When a photo is taken, the set of pixels that the sensor captured are usually stored in a matrix, irrespective of the orientation of the camera in the real world. In other words, the top-left pixel in the matrix corresponds to the top-left pixel in the camera sensor. When the image is displayed, however, we usually would like to display the top-left corner "in the real world" on the top-left corner of the screen. Here is where the metadata comes into play: we recover the information of how the camera was oriented when the photo was taken and we rotate the image to display it correctly. Here you can find an illustrated explanation.

For the sake of privacy preservation, all metadata was removed when the JPEG files were stored in CVDF or Appen.
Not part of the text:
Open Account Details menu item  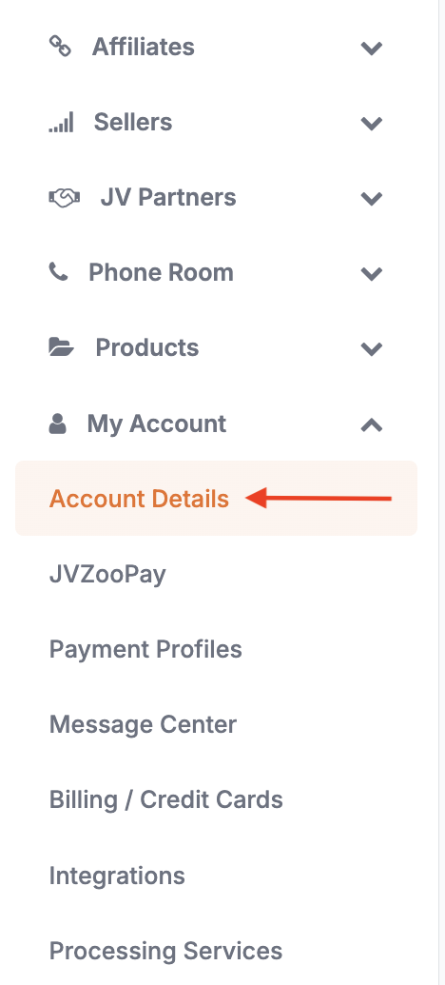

Orientation metadata, however, was also removed, without rotating the pixels accordingly. This way, the bounding boxes were drawn on the image displayed as recorded from the sensor, without taking rotation into account. This means that those images with non-default orientation (2.6% of Open Images) look differently if downloaded from Open Images than the original one from Flickr. In particular, since the Open Images visualizer loads the images from Flickr, these images would be displayed with mismatching boxes if rotation was not compensated (the visualizer had actually this bug during the first days).

On top of that, Flickr users can rotate the images when they upload them. This information, however, is not stored in the JPEG files and it is only applied to the resizes, not to the original file. This implies that the original file and the resizes can have different orientations (see this original JPEG and this resize from the same image). Since the orientation of the resized images is the one chosen by the user, we assume it is the correct one.

Since orientation is an inherent and important cue of the images (the sky is usually on the top of the images), and for the sake of coherence with Flickr, we decided to recover the orientation information from the images that are still available at Flickr among the 9 million images in open images (85.5%). Since the resized JPEG files have no metadata, we recovered the right orientation by comparing the four possible orientations (or two in the case of non-square images) and detecting the one with the negligible mean square error. As a side product, we discovered funny images for which the error is the same no matter which orientation :).

We make the rotation information available in the CSVs 'Image IDs' files, so that users can recover the correct orientation when training their models if they find it appropriate. Possible values are: 0, 90, 180, and 270, which refer to the degrees (counterclockwise) that the image and boxes should be rotated. nan indicates that the image was not found in Flickr, so no orientation was recovered.